| What you need to do |
Only those lines in the data below from the line containing "Close the Backup and Sync window" through the line containing "802x680 pixels.", both included, should be restated word for word.

| The records |
------------------------------------

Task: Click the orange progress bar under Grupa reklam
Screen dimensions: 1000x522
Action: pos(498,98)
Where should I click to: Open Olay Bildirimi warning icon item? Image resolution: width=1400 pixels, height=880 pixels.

------------------------------------

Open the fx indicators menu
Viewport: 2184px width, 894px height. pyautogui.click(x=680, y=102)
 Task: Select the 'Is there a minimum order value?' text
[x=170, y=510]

------------------------------------

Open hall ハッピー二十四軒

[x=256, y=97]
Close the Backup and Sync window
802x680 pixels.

------------------------------------

| Your solution |
Close the Backup and Sync window
802x680 pixels.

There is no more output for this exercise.